If you decide to seek a hearing, you must file the following: (1) on or before 30 days from the date of receipt of this letter, a written notice of appearance and request for hearing; and (2) on or before 60 days from the date of receipt of this letter, the information on which you rely to justify a hearing. The procedures and requirements governing this notice of opportunity for hearing, a notice of appearance and request for a hearing, information and analyses to justify a hearing, and a grant or denial of a hearing are contained in 21 CFR part 12 and section 306(i) of the Act (21 U.S.C. 335a(i)).
Your failure to file a timely written notice of appearance and request for hearing constitutes an election by you not to use the opportunity for a hearing concerning your debarment and a waiver of any contentions concerning this action. If you do not request a hearing in the manner prescribed by the regulations, FDA will not hold a hearing and will issue a final debarment order as proposed in this letter.
A request for a hearing may not rest upon mere allegations or denials but must present specific facts showing that there is a genuine and substantial issue of fact that requires a hearing. A hearing will be denied if the data and information you submit, even if accurate, are insufficient to justify the factual determination urged. If it conclusively appears from the face of the information and factual analyses in your request for a hearing that there is no genuine and substantial issue of fact that precludes the order of debarment, the Commissioner of Food and Drugs will deny your request for a hearing and enter a final order of debarment.
You should understand that the facts underlying your conviction are not at issue in this proceeding. The only material issue is whether you were convicted as alleged in this notice and, if so, whether, as a matter of law, this conviction permits your debarment under section 306(a)(2)(B) of the Act (21 U.S.C. § 335a(a)(2)(B)) as proposed in this letter.

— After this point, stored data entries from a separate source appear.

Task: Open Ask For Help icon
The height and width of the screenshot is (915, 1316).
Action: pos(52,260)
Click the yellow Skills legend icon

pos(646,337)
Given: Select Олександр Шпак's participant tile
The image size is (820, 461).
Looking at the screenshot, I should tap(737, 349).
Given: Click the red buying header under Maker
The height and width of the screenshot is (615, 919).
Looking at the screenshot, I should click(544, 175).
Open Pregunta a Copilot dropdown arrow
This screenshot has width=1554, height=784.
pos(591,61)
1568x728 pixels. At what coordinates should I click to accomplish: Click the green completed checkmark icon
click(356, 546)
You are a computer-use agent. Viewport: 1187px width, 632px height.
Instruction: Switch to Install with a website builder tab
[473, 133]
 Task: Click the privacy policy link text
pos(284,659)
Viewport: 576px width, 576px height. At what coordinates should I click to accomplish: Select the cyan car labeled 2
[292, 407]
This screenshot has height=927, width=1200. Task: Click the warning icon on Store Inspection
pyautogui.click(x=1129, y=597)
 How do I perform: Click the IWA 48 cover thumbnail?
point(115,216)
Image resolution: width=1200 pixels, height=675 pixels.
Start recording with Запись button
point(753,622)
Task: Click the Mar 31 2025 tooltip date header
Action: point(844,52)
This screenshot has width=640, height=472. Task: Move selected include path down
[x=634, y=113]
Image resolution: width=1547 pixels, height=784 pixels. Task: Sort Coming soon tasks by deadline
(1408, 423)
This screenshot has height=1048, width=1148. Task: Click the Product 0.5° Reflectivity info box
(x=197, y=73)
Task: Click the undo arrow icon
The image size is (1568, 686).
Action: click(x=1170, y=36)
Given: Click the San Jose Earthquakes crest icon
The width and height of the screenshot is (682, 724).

Your request for a hearing, including any information or factual analyses relied on to justify a hearing, must be identified with Docket No. FDA-2010-N-0407 and sent to the Division of Dockets Management, Food and Drug Administration, 5630 Fishers Lane, Room 1061, Rockville, MD 20852. You must file four copies of all submissions pursuant to this notice of opportunity for hearing. The public availability of information in these submissions is governed by 21 CFR 10.20(j). Publicly available submissions may be seen in the Division of Dockets Management between 9 a.m. and 4 p.m., Monday through Friday.
You also may notify the Secretary that you acquiesce to this proposed debarment. If you decide to acquiesce, your debarment shall commence upon such notification to the Secretary in accordance with section 306(c)(2)(B) (21 U.S.C. 335a(c)(2)(B)).
This notice is issued under section 306 of the Act (21 U.S.C. § 335a) and under authority delegated to the Director, Office of Enforcement within the Food and Drug Administration.
Howard R. Sklamberg
Office of Enforcement
Office of Regulatory Affairs
1 On July 31, 2009, FDA approved a supplemental application to the license for BOTOX®/BOTOX® Cosmetic, which in relevant part changed the proper name of the biological product from Botulinum Toxin Type A to onabotulinumtoxin A. See Letter fr. FDA to Allergan Inc. (July 31, 2009), available at http://www.accessdata.fda.gov/drugsatfda_docs/appletter/2009/103000s5209s5210ltr.pdf. This nonproprietary name change is not material to these purposes, and for the sake of consistency with the related criminal proceedings, the product will continue to be referred to in this letter as Botulinum Toxin Type A.